Seedlings of 35S::GFP-LTI6b65 at 48 HAP were incubated with 100 µg/mL with Propidium Iodide (PI) in a microscope slide. A UV 405 nm pulsed laser (300 µW power) at 100% laser intensity was used for cell ablation in a Leica SP5 confocal system or Leica Stellaris 8. For LeicaSP5, each cell was irradiated for 5 sec in maximum optical zoom. PI penetrating the cell borders and marking the nuclei demarcated successful ablation. The whole file of marginal cells was ablated within 2-3 minutes. For Stellaris 8, a small window at maximum optical zoom was assigned to each MCs and a sequential irradiation was initiated using the multi-acquisition mode. After ablation, seedlings were re-incubated in vitro in the same growing conditions for further analysis after 24 hours. Vasculature patterns were observed by mounting the mock and ablated samples in Image-IT™ Plant Tissue Clearing Reagent (Invitrogen, V11328).

In silico analysis

The sequence spanning from +1346 bp until transcription start site (TSS) of the TOB1 gene (AT1G72140) was analyzed using promoter analysis tool PlantRegMap. Additionally, the sequence extending +1000 bp upstream the TSS was examined using PSCAN, http://159.149.160.88/pscan, a widely used promoter analysis tool.

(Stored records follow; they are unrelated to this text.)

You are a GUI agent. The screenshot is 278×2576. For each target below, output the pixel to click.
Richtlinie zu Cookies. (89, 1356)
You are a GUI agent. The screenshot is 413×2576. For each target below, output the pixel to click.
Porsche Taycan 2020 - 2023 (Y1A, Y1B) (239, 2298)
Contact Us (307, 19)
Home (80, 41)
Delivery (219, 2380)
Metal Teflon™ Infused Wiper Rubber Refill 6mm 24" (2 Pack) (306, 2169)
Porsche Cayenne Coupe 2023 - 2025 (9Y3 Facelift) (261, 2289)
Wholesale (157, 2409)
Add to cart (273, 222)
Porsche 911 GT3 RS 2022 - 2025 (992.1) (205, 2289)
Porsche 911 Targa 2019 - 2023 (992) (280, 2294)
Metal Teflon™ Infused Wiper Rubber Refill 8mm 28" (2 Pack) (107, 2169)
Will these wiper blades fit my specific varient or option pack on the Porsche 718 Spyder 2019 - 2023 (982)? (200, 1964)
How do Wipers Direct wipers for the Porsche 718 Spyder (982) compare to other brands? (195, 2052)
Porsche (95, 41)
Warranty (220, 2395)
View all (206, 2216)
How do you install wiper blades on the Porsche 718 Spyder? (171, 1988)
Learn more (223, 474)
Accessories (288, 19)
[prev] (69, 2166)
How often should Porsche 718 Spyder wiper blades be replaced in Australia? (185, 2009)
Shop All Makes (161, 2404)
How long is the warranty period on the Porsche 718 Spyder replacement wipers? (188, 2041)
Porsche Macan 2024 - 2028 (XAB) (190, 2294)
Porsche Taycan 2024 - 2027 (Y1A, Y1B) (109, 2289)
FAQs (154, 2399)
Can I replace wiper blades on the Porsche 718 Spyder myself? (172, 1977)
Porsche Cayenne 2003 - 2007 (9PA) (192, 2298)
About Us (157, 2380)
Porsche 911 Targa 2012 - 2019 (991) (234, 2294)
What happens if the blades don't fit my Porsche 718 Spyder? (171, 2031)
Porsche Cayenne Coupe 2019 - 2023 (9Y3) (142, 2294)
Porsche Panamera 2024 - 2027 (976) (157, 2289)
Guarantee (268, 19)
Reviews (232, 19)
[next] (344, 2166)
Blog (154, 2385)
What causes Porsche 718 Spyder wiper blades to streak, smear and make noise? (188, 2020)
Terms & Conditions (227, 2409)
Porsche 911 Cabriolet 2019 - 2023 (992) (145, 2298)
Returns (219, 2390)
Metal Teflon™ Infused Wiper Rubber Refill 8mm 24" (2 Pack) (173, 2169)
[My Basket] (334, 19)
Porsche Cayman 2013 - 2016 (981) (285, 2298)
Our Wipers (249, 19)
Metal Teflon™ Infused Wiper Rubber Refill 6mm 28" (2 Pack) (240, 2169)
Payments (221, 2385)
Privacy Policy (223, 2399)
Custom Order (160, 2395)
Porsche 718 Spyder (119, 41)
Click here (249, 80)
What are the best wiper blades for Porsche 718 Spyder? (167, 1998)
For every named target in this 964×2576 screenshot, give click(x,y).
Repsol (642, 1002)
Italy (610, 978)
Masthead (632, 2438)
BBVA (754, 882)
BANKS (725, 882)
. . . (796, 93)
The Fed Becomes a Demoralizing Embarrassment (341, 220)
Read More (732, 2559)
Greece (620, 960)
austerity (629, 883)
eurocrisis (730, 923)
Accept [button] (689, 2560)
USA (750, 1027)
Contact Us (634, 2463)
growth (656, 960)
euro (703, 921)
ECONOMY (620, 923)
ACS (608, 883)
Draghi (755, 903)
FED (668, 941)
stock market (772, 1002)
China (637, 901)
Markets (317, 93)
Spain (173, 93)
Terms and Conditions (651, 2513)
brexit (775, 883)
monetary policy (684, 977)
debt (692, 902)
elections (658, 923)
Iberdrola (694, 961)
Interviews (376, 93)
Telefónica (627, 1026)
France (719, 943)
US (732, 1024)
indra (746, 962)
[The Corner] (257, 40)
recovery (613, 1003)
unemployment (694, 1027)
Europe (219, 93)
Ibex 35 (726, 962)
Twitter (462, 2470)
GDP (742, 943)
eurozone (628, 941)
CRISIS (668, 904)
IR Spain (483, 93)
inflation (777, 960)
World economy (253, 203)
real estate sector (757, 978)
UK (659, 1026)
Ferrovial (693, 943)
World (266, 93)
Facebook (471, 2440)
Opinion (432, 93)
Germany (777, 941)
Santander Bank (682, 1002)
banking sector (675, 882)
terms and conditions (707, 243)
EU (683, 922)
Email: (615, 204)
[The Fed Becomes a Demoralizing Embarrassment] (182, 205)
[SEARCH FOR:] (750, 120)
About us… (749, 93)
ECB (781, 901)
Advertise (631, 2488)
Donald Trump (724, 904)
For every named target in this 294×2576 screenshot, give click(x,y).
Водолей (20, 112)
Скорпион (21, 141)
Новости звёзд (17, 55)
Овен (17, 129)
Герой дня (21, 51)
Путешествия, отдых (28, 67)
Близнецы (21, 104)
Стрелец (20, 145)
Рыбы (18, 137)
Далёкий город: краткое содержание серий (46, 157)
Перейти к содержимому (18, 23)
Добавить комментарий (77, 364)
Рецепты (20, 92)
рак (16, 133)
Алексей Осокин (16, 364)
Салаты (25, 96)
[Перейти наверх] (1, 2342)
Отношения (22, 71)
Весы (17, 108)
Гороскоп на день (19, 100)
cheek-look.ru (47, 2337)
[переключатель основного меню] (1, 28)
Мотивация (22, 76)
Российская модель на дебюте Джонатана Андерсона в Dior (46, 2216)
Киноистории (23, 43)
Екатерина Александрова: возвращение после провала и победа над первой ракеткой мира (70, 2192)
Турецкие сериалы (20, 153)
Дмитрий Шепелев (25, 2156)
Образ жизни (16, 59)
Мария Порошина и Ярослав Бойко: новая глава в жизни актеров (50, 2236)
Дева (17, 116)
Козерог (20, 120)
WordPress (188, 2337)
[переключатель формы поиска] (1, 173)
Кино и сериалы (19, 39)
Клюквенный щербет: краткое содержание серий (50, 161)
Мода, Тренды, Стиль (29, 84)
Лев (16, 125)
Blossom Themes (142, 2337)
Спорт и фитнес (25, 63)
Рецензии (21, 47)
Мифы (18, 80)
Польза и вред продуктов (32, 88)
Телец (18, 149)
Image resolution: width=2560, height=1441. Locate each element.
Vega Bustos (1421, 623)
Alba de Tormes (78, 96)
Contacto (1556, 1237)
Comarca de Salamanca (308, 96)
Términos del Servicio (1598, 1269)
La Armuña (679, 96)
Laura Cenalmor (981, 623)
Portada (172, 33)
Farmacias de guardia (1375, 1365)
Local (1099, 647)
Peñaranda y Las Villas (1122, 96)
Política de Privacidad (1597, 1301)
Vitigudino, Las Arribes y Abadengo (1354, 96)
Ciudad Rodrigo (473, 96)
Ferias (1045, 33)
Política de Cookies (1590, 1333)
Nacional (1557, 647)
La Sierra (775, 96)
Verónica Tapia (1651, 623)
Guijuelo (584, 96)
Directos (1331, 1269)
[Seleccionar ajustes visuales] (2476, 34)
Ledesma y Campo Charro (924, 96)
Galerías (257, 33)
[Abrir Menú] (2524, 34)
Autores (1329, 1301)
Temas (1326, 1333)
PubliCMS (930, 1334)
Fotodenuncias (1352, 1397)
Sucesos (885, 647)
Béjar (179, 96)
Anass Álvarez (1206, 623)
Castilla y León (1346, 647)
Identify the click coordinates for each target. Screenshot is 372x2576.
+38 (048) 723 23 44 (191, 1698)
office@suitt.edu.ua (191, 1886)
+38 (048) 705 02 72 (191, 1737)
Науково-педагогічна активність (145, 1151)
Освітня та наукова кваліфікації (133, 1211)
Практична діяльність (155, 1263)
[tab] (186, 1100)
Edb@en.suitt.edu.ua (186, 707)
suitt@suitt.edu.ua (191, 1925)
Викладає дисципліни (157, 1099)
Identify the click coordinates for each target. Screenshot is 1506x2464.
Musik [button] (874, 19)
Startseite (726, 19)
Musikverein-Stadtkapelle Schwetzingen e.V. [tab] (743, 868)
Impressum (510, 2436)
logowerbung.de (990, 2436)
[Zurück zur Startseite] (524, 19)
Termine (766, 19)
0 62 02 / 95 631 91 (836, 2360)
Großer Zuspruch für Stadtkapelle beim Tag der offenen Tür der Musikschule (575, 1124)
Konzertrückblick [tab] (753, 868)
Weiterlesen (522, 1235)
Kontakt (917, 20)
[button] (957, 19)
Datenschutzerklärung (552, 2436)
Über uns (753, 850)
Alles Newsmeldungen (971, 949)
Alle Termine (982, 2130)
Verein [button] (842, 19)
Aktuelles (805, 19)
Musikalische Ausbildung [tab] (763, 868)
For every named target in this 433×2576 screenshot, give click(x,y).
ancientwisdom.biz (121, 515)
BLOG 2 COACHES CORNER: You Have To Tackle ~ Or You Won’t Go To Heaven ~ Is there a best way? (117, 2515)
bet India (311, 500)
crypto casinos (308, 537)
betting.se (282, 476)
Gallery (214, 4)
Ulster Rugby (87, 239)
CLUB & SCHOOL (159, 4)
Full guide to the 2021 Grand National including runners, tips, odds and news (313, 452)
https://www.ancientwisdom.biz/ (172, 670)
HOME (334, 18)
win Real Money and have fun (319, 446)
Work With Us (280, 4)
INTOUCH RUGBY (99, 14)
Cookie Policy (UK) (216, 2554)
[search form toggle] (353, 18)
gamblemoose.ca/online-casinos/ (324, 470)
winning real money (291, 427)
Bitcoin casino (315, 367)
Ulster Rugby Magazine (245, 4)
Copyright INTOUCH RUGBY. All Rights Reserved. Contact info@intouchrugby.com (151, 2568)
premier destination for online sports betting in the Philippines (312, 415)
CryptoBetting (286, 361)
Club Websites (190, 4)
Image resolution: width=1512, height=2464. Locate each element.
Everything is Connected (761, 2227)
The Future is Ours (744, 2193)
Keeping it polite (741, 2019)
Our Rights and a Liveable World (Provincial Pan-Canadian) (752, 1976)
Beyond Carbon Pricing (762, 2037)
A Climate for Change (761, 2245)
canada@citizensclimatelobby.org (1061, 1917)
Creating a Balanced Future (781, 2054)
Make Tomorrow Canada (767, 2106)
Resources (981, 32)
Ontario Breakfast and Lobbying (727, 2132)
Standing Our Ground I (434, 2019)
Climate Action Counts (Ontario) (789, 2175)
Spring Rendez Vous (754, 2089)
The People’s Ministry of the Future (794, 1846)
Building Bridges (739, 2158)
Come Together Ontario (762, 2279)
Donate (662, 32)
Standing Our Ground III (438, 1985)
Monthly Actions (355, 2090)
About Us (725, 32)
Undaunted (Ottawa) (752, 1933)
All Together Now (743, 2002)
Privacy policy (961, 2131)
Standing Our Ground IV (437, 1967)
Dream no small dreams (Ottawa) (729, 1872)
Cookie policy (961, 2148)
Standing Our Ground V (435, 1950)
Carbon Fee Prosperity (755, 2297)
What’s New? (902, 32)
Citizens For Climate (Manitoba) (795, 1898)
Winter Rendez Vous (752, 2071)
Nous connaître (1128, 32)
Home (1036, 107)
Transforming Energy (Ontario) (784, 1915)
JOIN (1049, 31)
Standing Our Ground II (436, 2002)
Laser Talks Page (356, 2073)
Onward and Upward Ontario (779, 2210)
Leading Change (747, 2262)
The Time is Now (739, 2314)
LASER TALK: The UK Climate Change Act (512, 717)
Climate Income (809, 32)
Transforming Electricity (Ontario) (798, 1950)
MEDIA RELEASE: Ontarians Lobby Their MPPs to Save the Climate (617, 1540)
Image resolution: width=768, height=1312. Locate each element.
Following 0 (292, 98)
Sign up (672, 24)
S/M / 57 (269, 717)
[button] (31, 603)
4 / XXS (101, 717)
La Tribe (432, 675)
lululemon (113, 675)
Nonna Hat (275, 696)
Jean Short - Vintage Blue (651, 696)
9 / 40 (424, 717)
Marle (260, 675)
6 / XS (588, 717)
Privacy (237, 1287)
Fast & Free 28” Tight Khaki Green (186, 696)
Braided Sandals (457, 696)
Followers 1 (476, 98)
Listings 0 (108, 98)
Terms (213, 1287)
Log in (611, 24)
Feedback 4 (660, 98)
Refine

The PINs and TAA/YUCCA gene expression analysis was obtained from published data75,76 by submitting gene codes to Arabidopsis ePlant browser http://bar.utoronto.ca/eplant. Cell-type specific expression analysis data for PIN2, TOB1 was obtained from translatome data at http://efp.ucr.edu.

Statistical methods

All statistical analyses were performed using GraphPad Prism®. An unpaired two-samples two-tailed t-test, or a two-way ANOVA with Šídák’s test for multiple comparisons was used throughout the study, with a 95% confidence interval. Equal variance was assumed for the t-test and assessed with a post F-test. Unequal variances were subject to a Welch’s t-test or a Welch’s ANOVA with a Dunnett’s T3 multiple comparisons test. Statistical significance was defined as follows: ns (no significance) p-value > 0.05, * p-value < 0.05, ** p-value < 0.01, *** p-value < 0.001, **** p-value < 0.0001.

Reporting summary

Further information on research design is available in the Nature Portfolio Reporting Summary linked to this article.